European Union wheat output currently looks on course to rise by 4.1% to 144.5m tonnes this year, despite a small drop in sowings. Hungarian farmers switch to corn and Bulgarian and Romanian growers to rapeseed, a report from US officials in Europe said.
And it could get even closer to the 151m-tonne record set two years ago, given the growing hopes for French, German and UK crops.
The strong cold winter with a lot of snow - meaning little or no damage to the crops - was beneficial, especially in the eastern countries of the EU.
Rising use of wheat as an animal feed, and for processing by bioethanol plants, will mop up some of the extra supply.
Indeed, with one bioethanol plant opening in the north of England last year, and another on stream for 2011, and with Benelux countries also increasing their capacity, Europe's industrial use of wheat "is forecast to continue to trend upwards for the foreseeable future".
Exports will also rise, by 1m tonnes to 21m tonnes, helped by a revival in demand among key North African importers, which enjoyed bumper domestic crops last year, and expectations – among some forecasters - of weaker crops in Kazakhstan, Russia and Ukraine.
"The forecast fall in production volumes in North Africa and the Black Sea are expected to see the EU remaining a significant player on export markets," the briefing of the US attaché said, noting the impact of a weaker euro in boosting trade this spring.
"France has reported a strong pace of exports through to end-March.

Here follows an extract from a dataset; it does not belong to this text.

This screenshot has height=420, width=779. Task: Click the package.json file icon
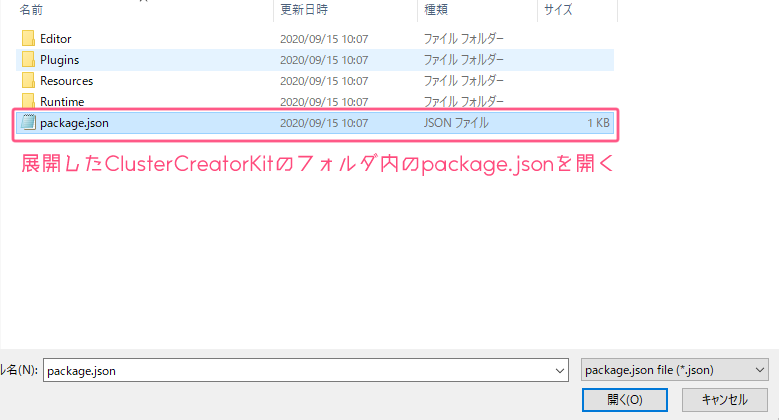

Germany has also reported a good export pace including expectations of up to 1m tonnes of sales to South Africa."
Nonetheless, the EU will end 2010-11 with wheat stocks of 19.1m tonnes, the highest for five years defying a global trend which many forecasters believe will see a fall in inventories.
The report also echoed other commentators in forecasting a fall in barley production, estimating a fall of nearly 2.5m tonnes to 59.0m tonnes.
"As compared to wheat, a larger proportion of the EU barley crop is spring sown, so the recent low prices and supply and demand situation have had a negative effect on plantings," the briefing said.
"Moreover, the persistent cold weather in March has also delayed these same plantings."
Corn is expected to pick up some of the slack, with production set to rise by 1.4m tonnes to 57.0m tonnes.